What is required
Only the lines from the one containing "Medinet United Duck" through the last line of the data are to be written out, exactly and in full.
┏━━
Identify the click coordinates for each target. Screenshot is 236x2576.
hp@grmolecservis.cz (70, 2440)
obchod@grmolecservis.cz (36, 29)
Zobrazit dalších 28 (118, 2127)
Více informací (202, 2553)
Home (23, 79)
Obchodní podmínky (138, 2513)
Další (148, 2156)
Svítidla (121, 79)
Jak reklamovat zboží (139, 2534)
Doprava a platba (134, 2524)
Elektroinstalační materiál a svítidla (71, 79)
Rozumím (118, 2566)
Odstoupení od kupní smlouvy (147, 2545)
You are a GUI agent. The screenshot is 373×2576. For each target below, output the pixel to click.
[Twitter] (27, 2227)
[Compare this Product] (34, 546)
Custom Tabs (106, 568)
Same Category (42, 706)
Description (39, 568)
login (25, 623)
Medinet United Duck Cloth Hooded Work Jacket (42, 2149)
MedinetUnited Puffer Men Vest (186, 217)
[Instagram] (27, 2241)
┗━━
Answer for this exercise
Medinet United Duck Cloth Hooded Work Jacket (42, 2149)
MedinetUnited Puffer Men Vest (186, 217)
[Instagram] (27, 2241)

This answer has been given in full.